■ TASK OBJECTIVE: Your answer should be only the lines below from the one with "Click alarm list horizontal scrollbar" to the one with "Viewport: 199px width, 112px height.", repeated exactly, ends included.

■ TASK MATERIAL:

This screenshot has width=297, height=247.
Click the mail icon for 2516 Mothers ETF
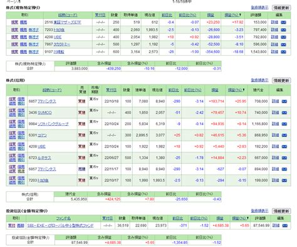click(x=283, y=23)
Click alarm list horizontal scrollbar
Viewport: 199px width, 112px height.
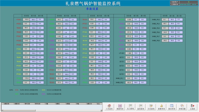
* * *
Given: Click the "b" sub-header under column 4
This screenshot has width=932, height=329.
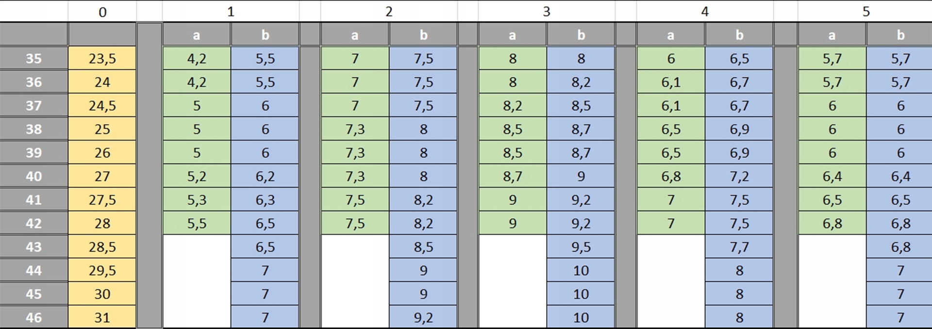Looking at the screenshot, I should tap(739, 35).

■ TASK RESULT:
Click alarm list horizontal scrollbar
Viewport: 199px width, 112px height.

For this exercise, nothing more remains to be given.